The Yellows tried their best to make him win, but the 1.6-million margin of Rodrigo Duterte was just too big to overcome.
As for Roxas placing second to Duterte, I, like many others wondered how that happened since survey after survey said he would have to settle for fourth place. He overtook Grace Poe and Jejomar Binay—a miracle!
Now everything seems to point to the likelihood that the Yellows, together with their cabal at the Commission on Elections and Smartmatic, cheated for Robredo and tried to cheat for Roxas.
The Marcos camp has found many pieces of evidence of poll fraud in Camarines Sur and Negros Oriental after they secured soft copies of ballot images from the Presidential Electoral Tribunal.
In some of the images, even when two or more candidates were shaded in the vice presidential race, the votes still went to Robredo instead of being counted as “overvote.”
My gulay, there were also some ballots for Bongbong that were not counted and were regarded as undervotes. This explains why undervotes for the vice presidency went up to as many as three million. Robredo’s margin over Bongbong was 263,472 votes.
Ballot images were square instead of oval which voters shaded for their choice for that particular choice.
When will the PET end this protest and decide, once and for all, who the duly elected vice president is?
I have seen decisions on protests being handed down with only a few days or months before the next election comes. This is the biggest injustice of all!
In the case of Bongbong, I pray he does not wait too long. There are ifs and buts in his case, with no less than Associate Justice Benjamin Caguioa, former classmate of President Benigno Aquino III, as the ponente of the would-be decision on the protest.

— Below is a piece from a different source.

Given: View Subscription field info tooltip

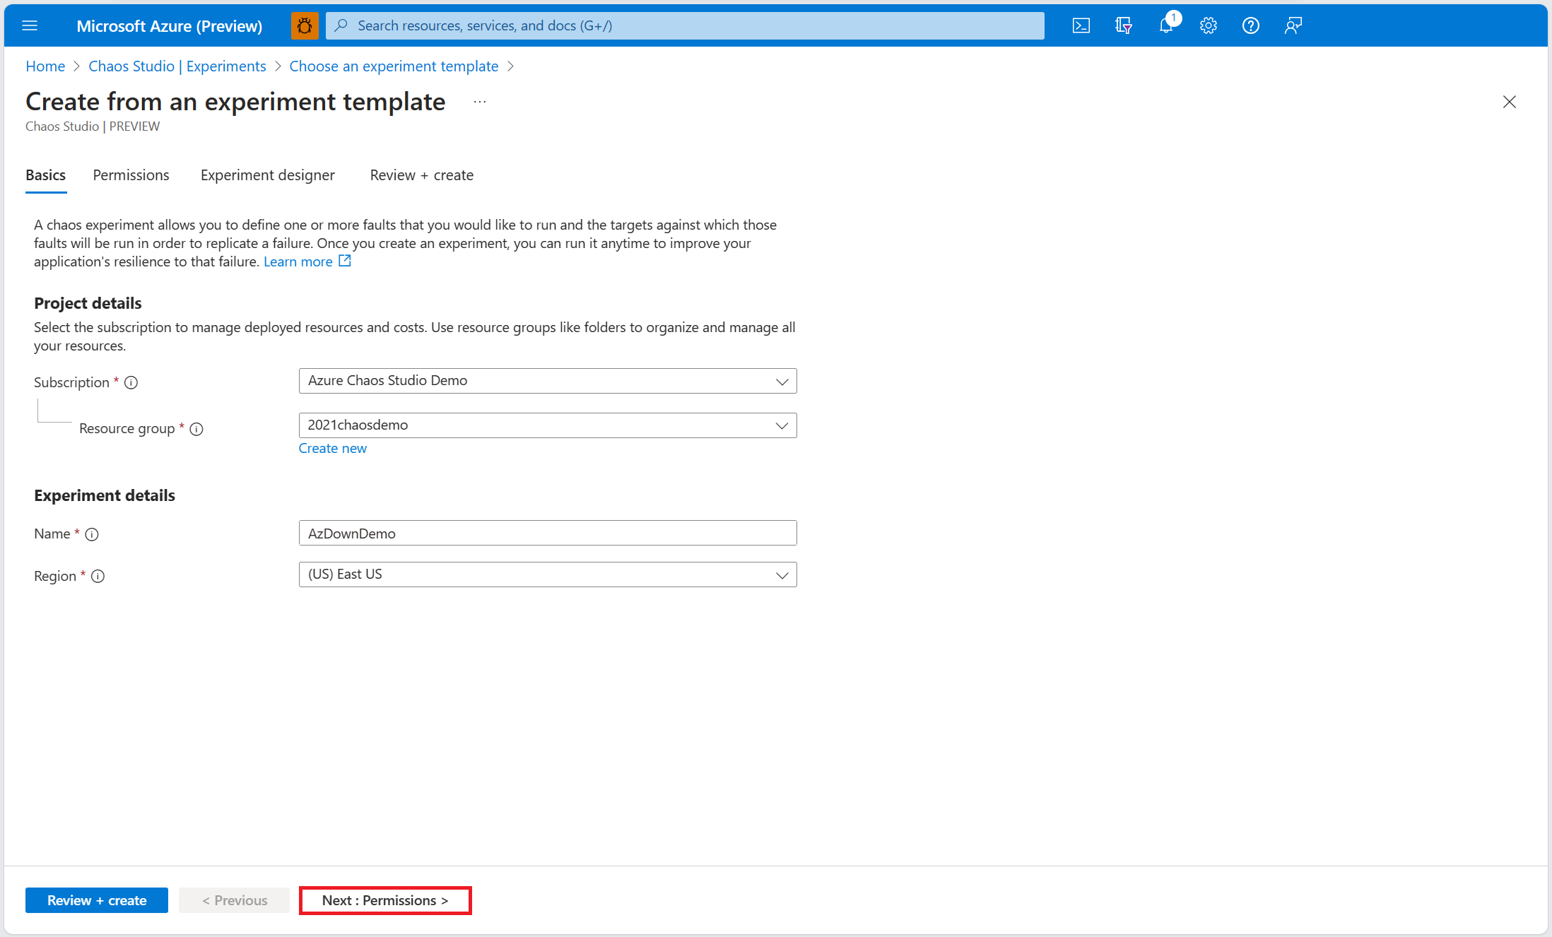Looking at the screenshot, I should pos(131,383).

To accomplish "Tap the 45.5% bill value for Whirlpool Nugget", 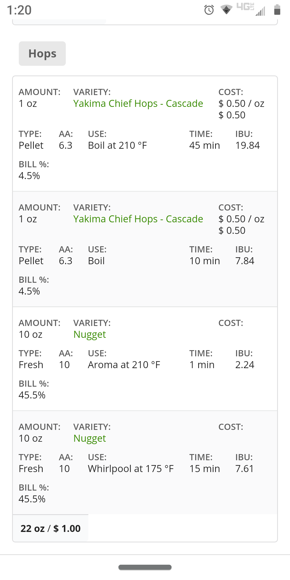I will 32,499.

Because of this, many things can still happen.
I have read the 70-page petition of Maria Ressa’s Rappler to seek declaratory relief from the Court of Appeals with regard to the decision of the Securities and Exchange Commission to revoke their certification of registration. The SEC said Rappler violated the constitutional provision that says mass media should be 100-percent owned and controlled by Filipinos.
The Rappler petition was filed by its lawyers—ACCRA, one of the most prestigious law firms in the country. I can just imagine what the acceptance fee was.

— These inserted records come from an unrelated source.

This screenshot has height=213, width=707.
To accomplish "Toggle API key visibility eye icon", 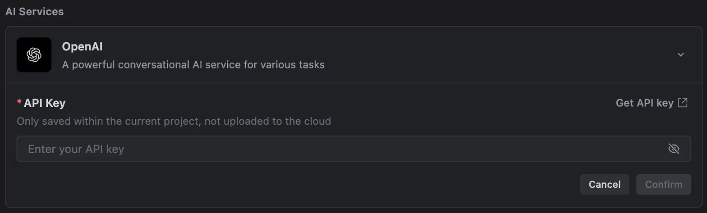I will [x=674, y=149].
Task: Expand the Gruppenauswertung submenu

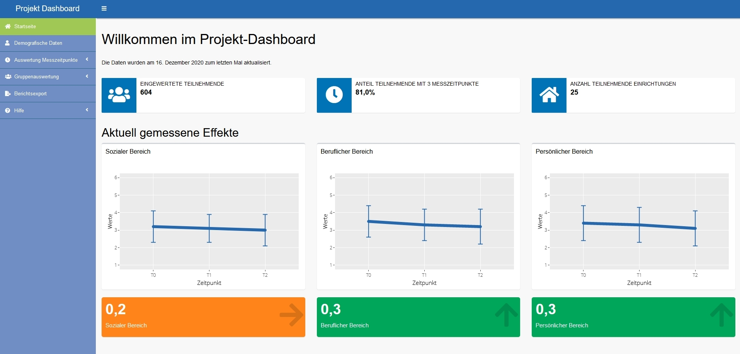Action: pyautogui.click(x=87, y=76)
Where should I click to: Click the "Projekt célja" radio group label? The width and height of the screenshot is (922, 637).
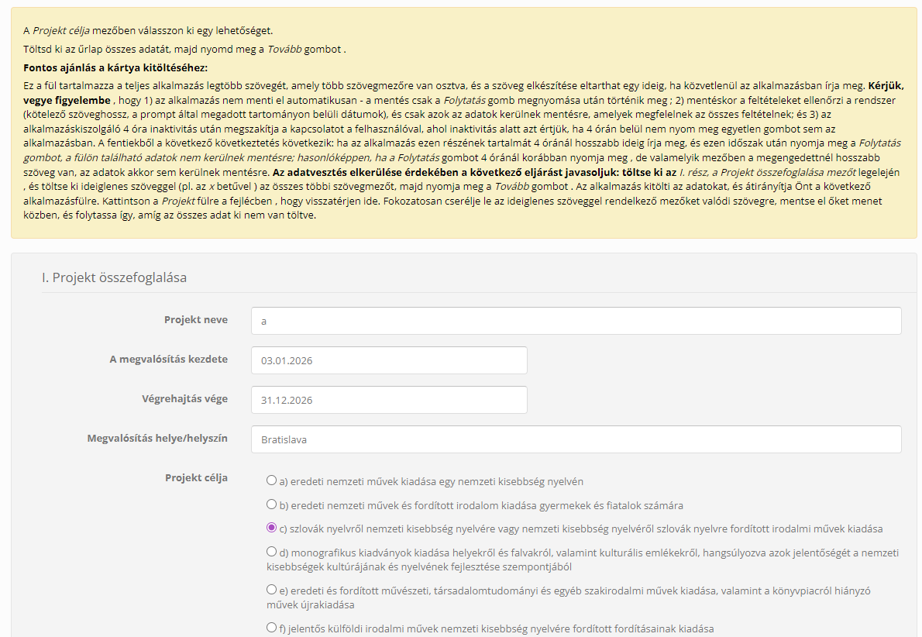[196, 478]
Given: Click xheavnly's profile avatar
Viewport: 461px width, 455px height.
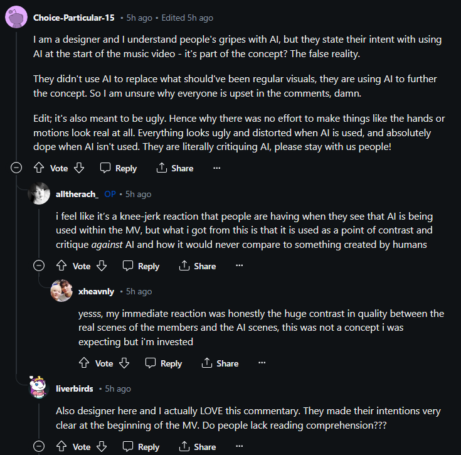Looking at the screenshot, I should pyautogui.click(x=61, y=291).
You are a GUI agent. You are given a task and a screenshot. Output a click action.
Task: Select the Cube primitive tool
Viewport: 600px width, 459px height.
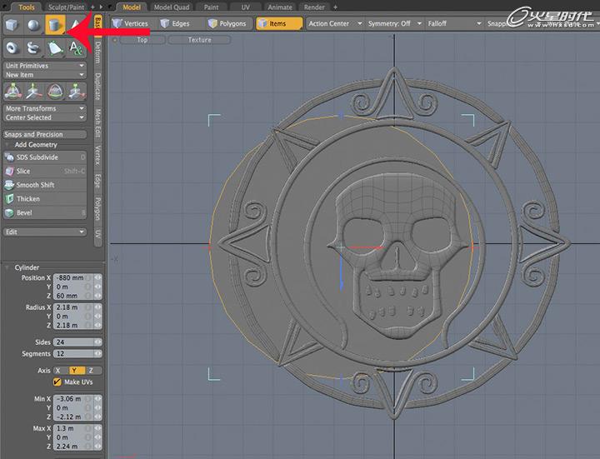tap(13, 27)
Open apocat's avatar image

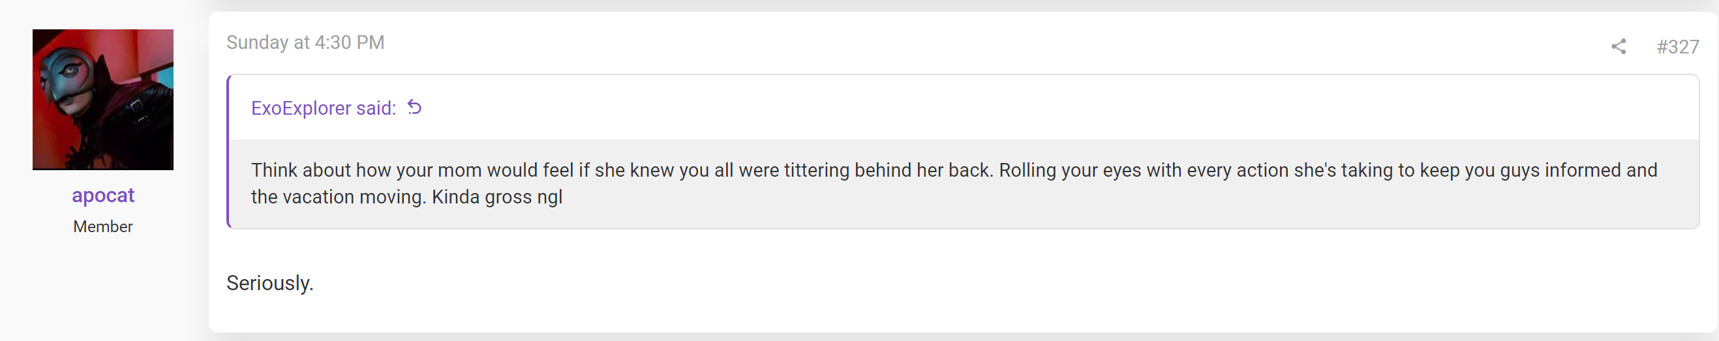pyautogui.click(x=103, y=99)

So how can Rappler afford ACCRA?
They allege that the SEC’s decision was not arrived at through due process. There was a lack of formal investigation and Rappler was not given the opportunity to be heard.
Didn’t Ressa know Rappler had been under investigation for a time now because of its Philippine depository receipts?

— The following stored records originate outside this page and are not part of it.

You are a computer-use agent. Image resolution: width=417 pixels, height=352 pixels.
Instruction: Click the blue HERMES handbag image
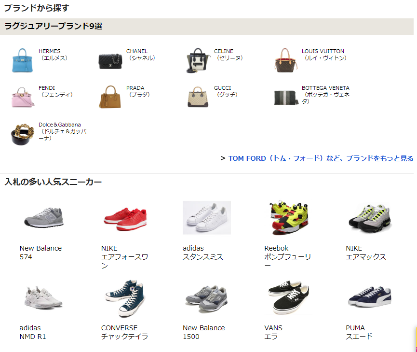coord(22,60)
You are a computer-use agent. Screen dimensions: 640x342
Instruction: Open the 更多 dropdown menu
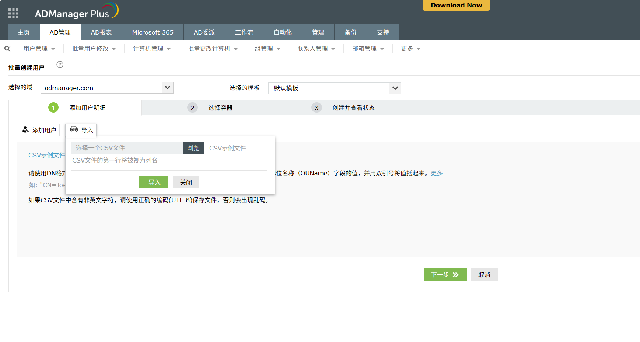410,49
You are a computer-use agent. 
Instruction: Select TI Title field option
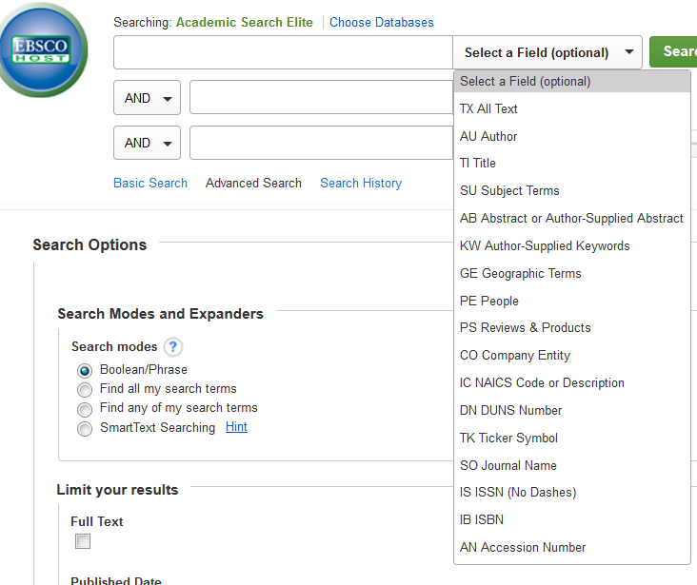coord(478,164)
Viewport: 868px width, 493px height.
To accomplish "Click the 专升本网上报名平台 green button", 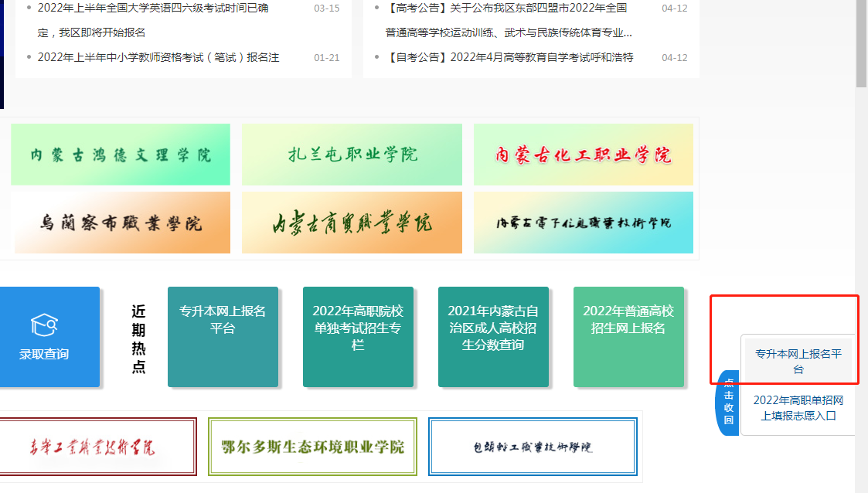I will 223,338.
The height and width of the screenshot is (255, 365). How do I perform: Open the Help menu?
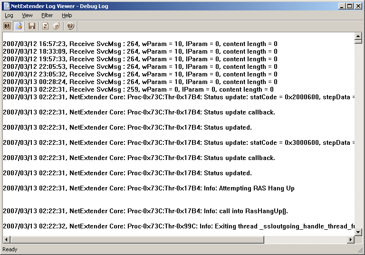pyautogui.click(x=67, y=15)
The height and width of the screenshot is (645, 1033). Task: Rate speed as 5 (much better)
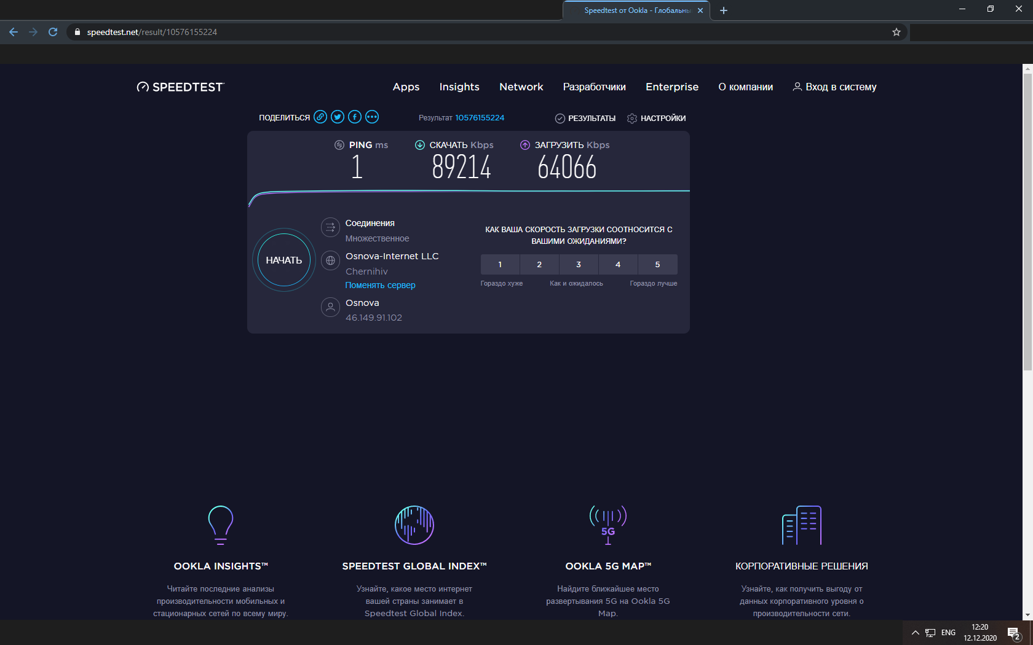(657, 265)

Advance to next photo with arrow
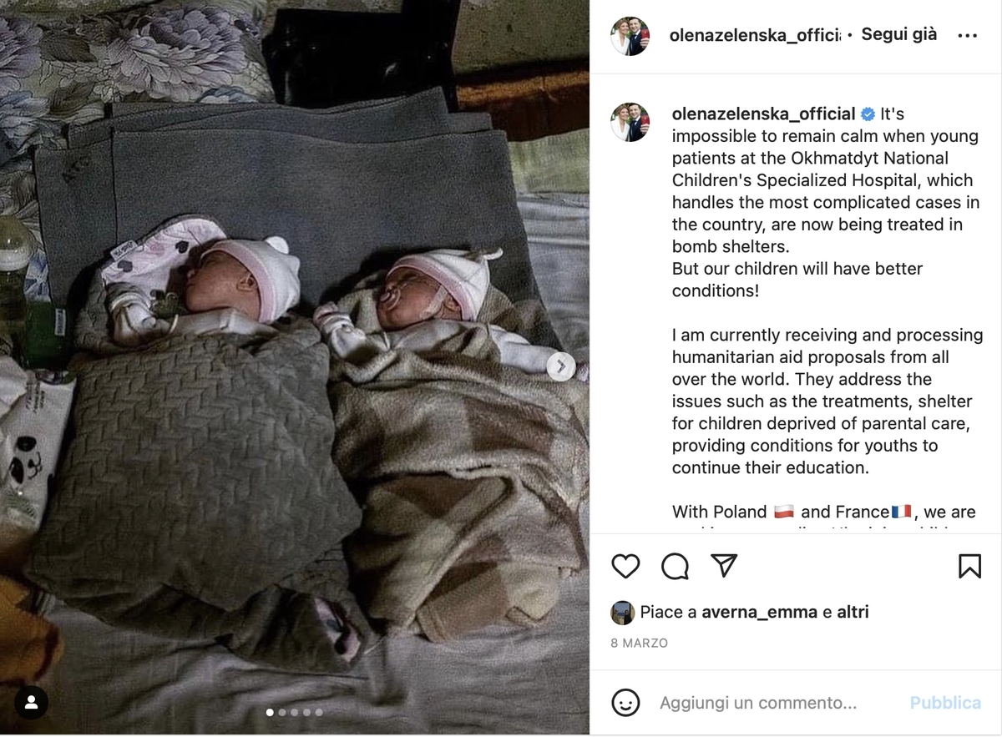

Rappler argued that SEC had no findings that Omidyar Network, one of the two US firms holding Rappler PDRs, ever exercised its veto power and control over the media outfit.
Come again? When a foreign investor holding PDR has veto powers over a Philippine firm, isn’t that control?
The most ludicrous claim of Rappler however is that it is not in mass media, being the first all-digital news organization. But digital or not, Rappler is media! It has reporters all over. They cover Malacañang and all other beats.
In an earlier column, I said that the upcoming indictment or former President Aquino for the deaths of 44 Special Action Force members in Mamasapano, Maguindanao was his comeuppance.
I can say the same regarding Dengvaxia. This is his second mortal sin against the people. No less than 830,000 school children and adults were put at risk, and at a cost of P3.5 billion, all in an effort to boost the candidacy of Roxas.
Sanofi Pasteur itself has admitted that those who received the vaccine would be at risk if they had no prior experience with dengue. They were made guinea pigs!
Sanofi Pasteur may have returned P1.0 billion for the unused medicine, but it cannot return the lives of the 26 who died.
Aquino, former Health secretary Janette Garin and former Budget Secretary Florencio Abad should be charged criminally.
To me this is another comeuppance.
The best argument against government undertaking something against its role as regulator is the management and operation of MRT 3.
Clearly the government has no business being in business. Look at the daily glitches encountered by the MRT.
What I find difficult to understand is that there is an unsolicited proposal from Metro Pacific to manage, operate and provide service. Why is the Transportation Department taking its sweet time?
Meanwhile, hundreds of thousands of commuters suffer every day.